**Selected passage**
= Beginning of Section =

Some Republicans want the new commission to discipline or remove Fulton County District Attorney Fani Willis for winning indictments of former President Donald Trump and 18 others.

That’s in part a way to evade demands from some Republicans that lawmakers call themselves into special session to attack Willis. Republican Gov. Brian Kemp has rejected both a special session and the notion that Willis has done anything that merits sanctions from the new commission, although he supported the law, saying when he signed it that it would curb “far-left prosecutors” who are “making our communities less safe.” 

A lawyer for the state argued Georgia lawmakers noted the state constitution expressly says lawmakers can pass laws to discipline or remove district attorneys, and said lawmakers can also define a prosecutor’s duties.

Georgia’s law is one in a series of attempts nationwide by Republicans to impose controls on prosecutors they don’t like. Republicans have inveighed against progressive prosecutors after some have brought fewer drug possession cases and sought shorter prison sentences, arguing Democrats are coddling criminals.
Q: Who coddles criminals more, Dems, Repubs, or are both about the same but in different ways (Dems coddle low level criminals and Repubs coddle Republican elites)? In view of their track record of constant, blatant mendacidty, how credible are radical right Repubs to criticize the Dems of anything without a lot of rock solid evidence to back it up?

= End of Section =

**Listed records**
= Beginning of Section =

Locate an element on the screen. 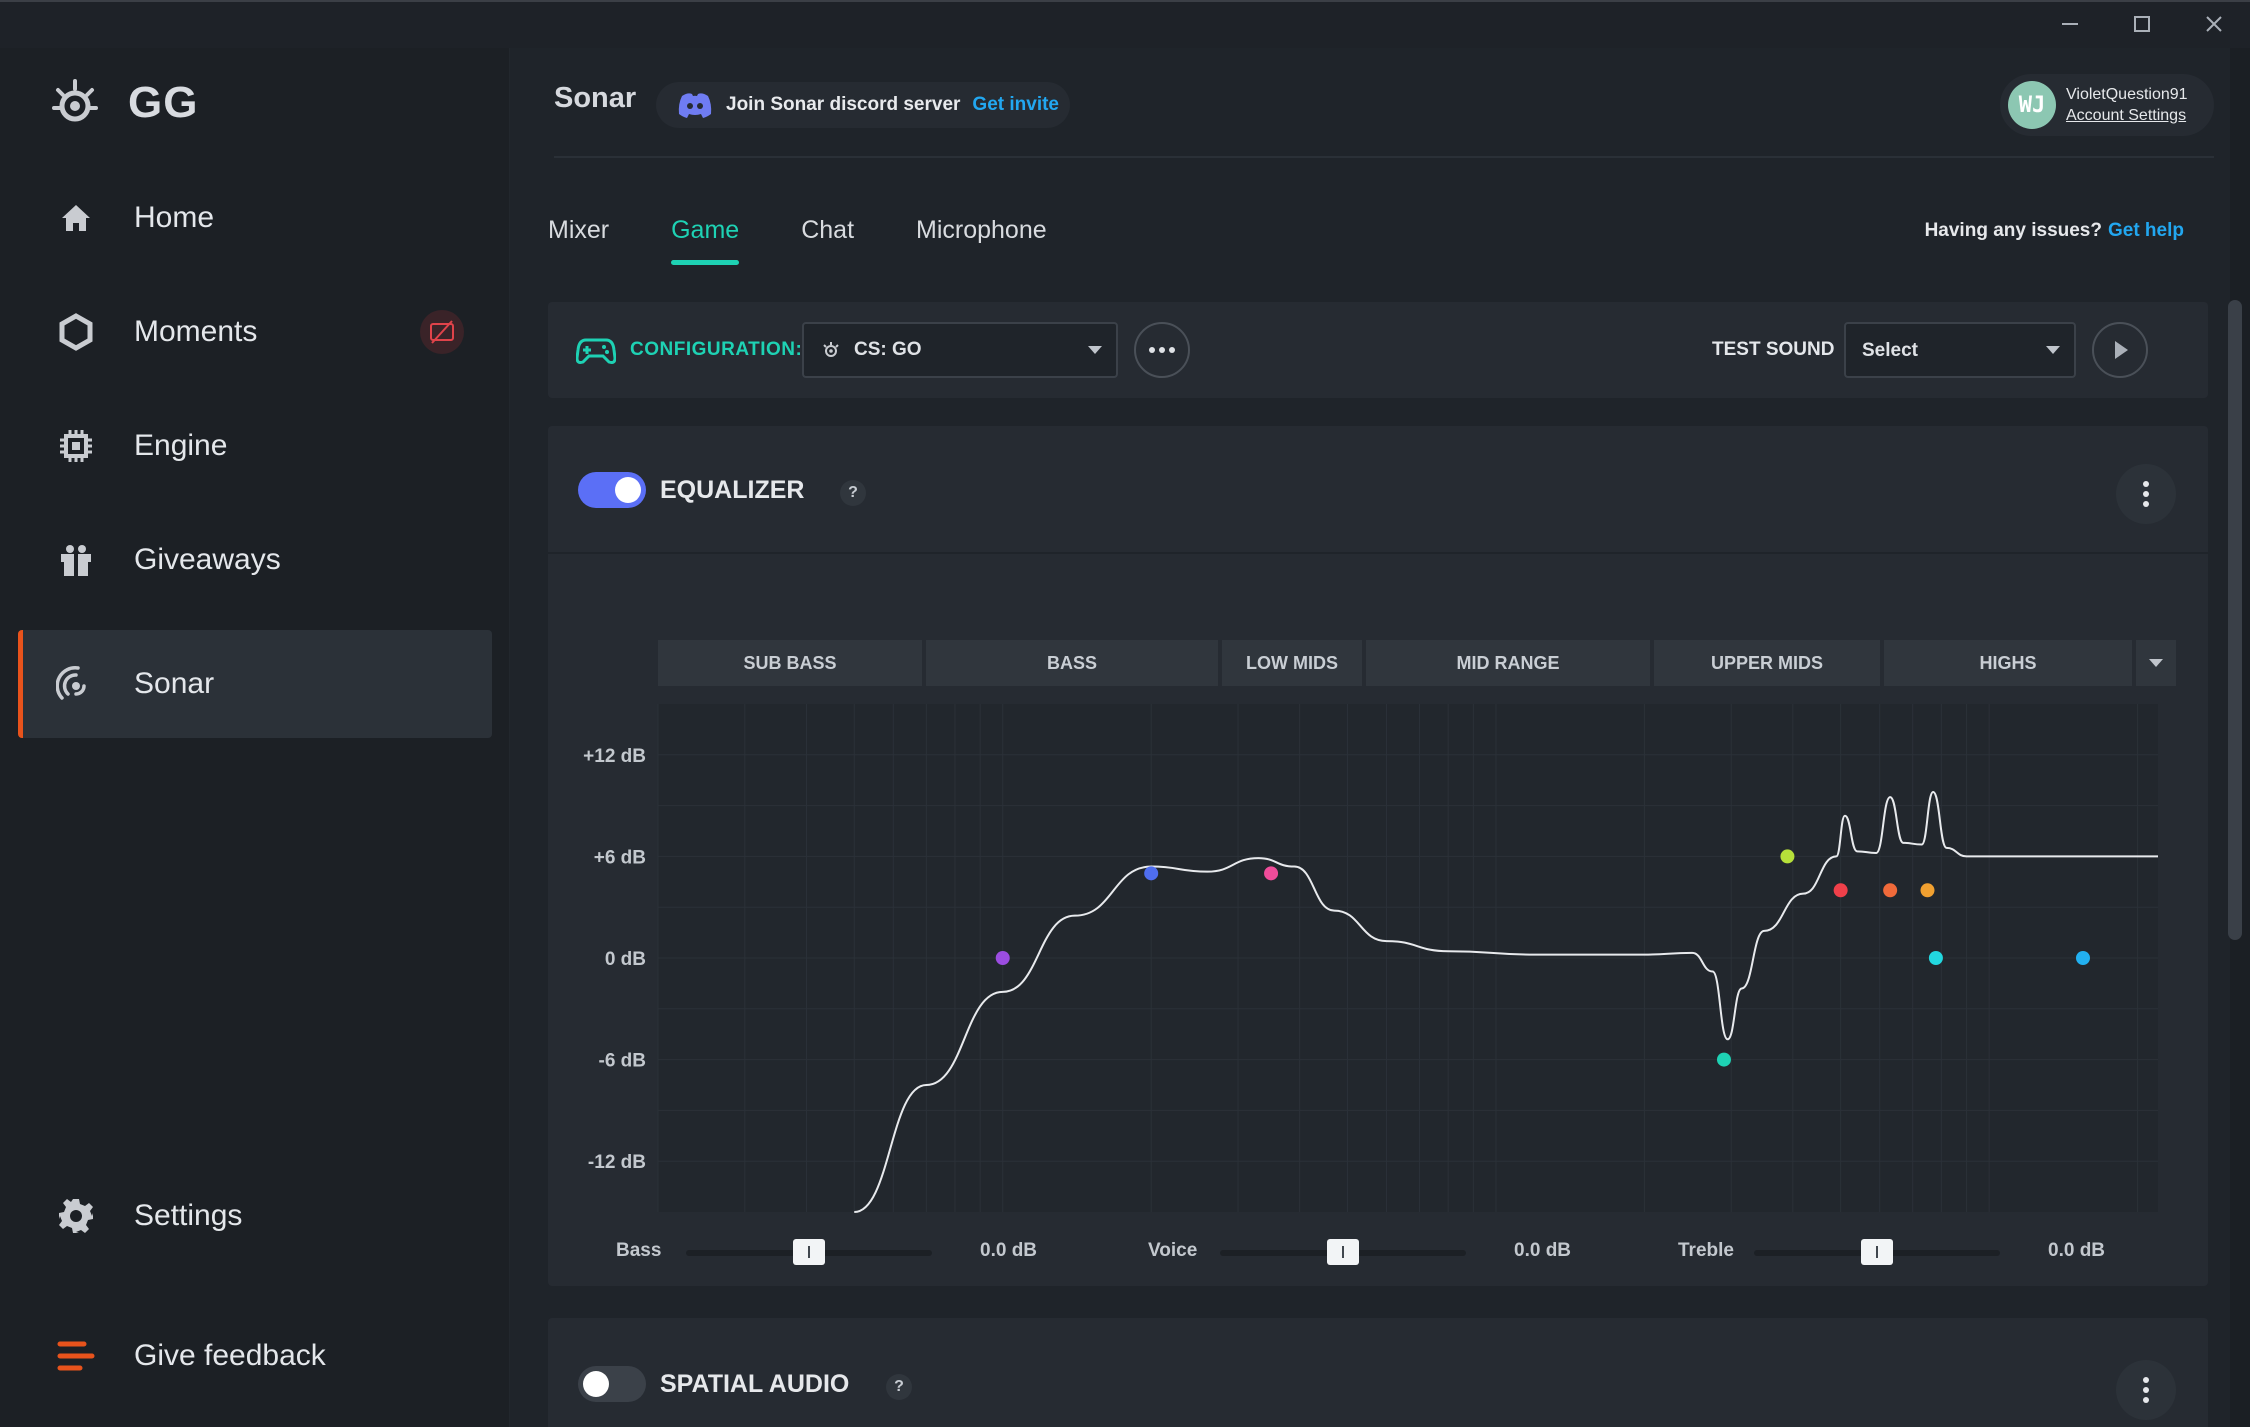  spatial-audio-toggle is located at coordinates (612, 1384).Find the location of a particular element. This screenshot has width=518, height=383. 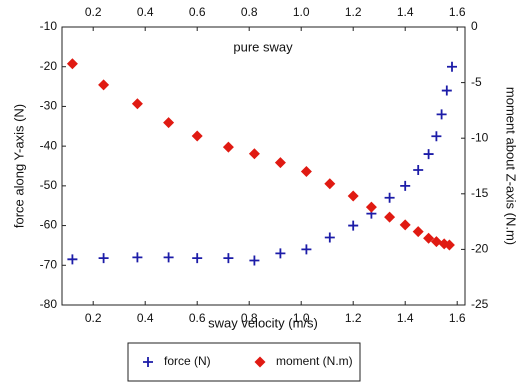

x-axis-label: sway velocity (m/s) is located at coordinates (263, 322). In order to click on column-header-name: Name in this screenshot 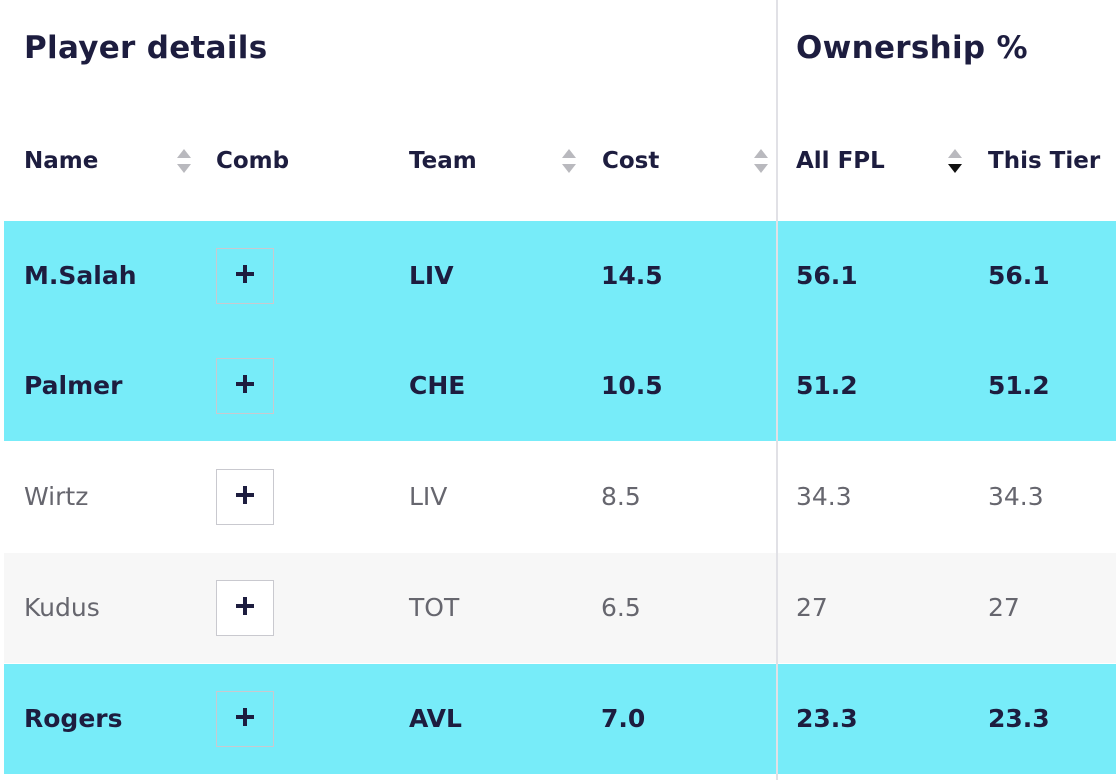, I will do `click(62, 161)`.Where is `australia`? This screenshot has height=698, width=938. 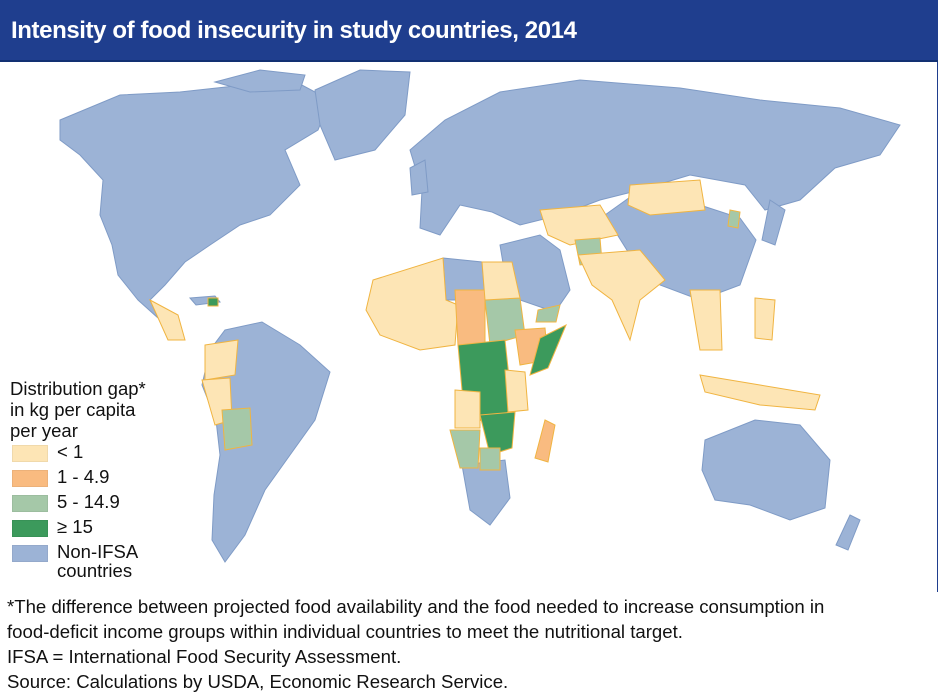
australia is located at coordinates (766, 470). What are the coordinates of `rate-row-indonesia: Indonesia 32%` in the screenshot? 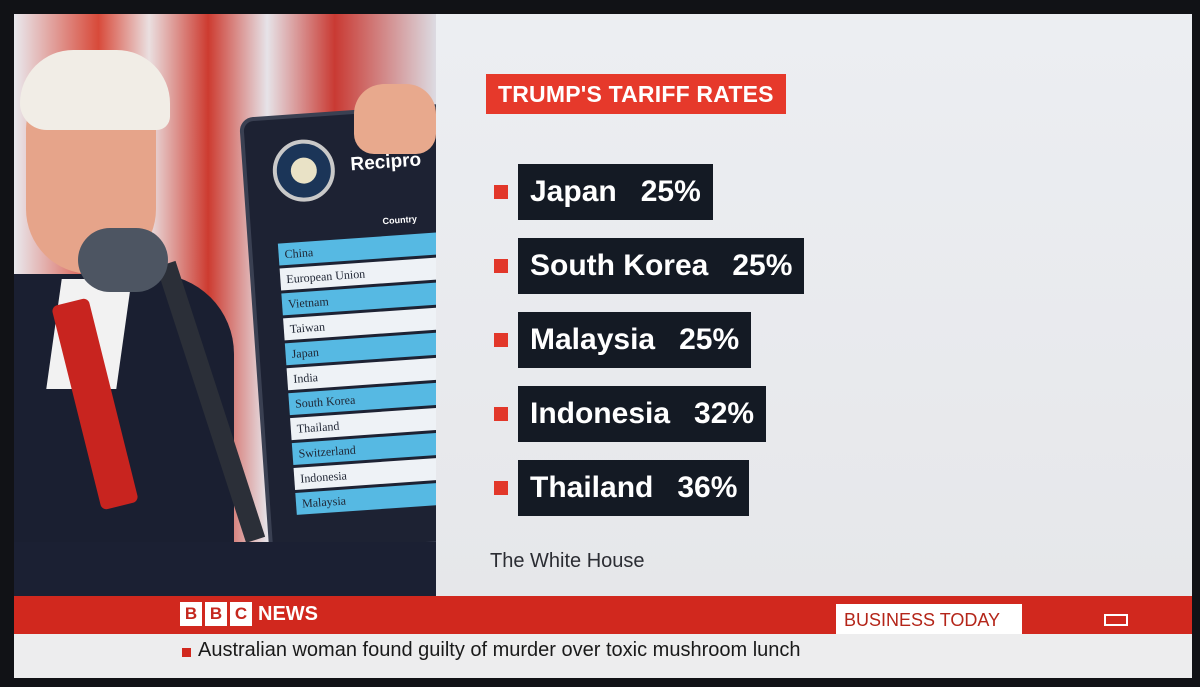 It's located at (630, 414).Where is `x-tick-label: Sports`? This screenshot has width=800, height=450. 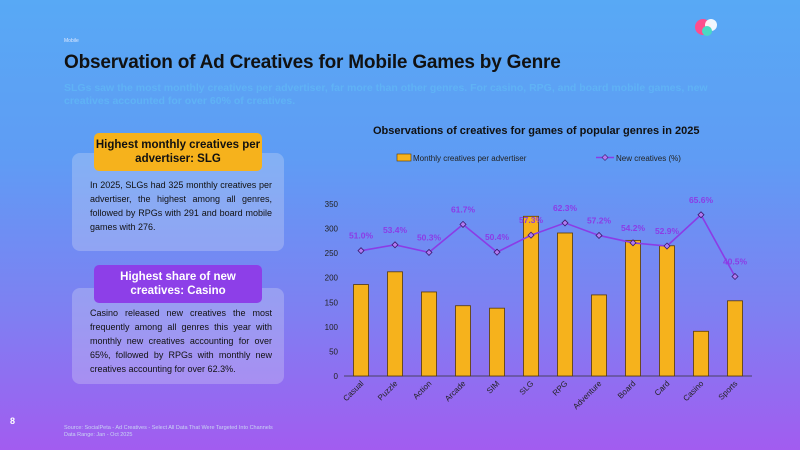 x-tick-label: Sports is located at coordinates (728, 390).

= End of Section =

**Task directions**
Set down everything in the Georgia prosecutor commission passage from "A lawyer for" down to "are coddling criminals.", word for word. The rows play no part in what comes next.

**Solved exercise**
A lawyer for the state argued Georgia lawmakers noted the state constitution expressly says lawmakers can pass laws to discipline or remove district attorneys, and said lawmakers can also define a prosecutor’s duties.

Georgia’s law is one in a series of attempts nationwide by Republicans to impose controls on prosecutors they don’t like. Republicans have inveighed against progressive prosecutors after some have brought fewer drug possession cases and sought shorter prison sentences, arguing Democrats are coddling criminals.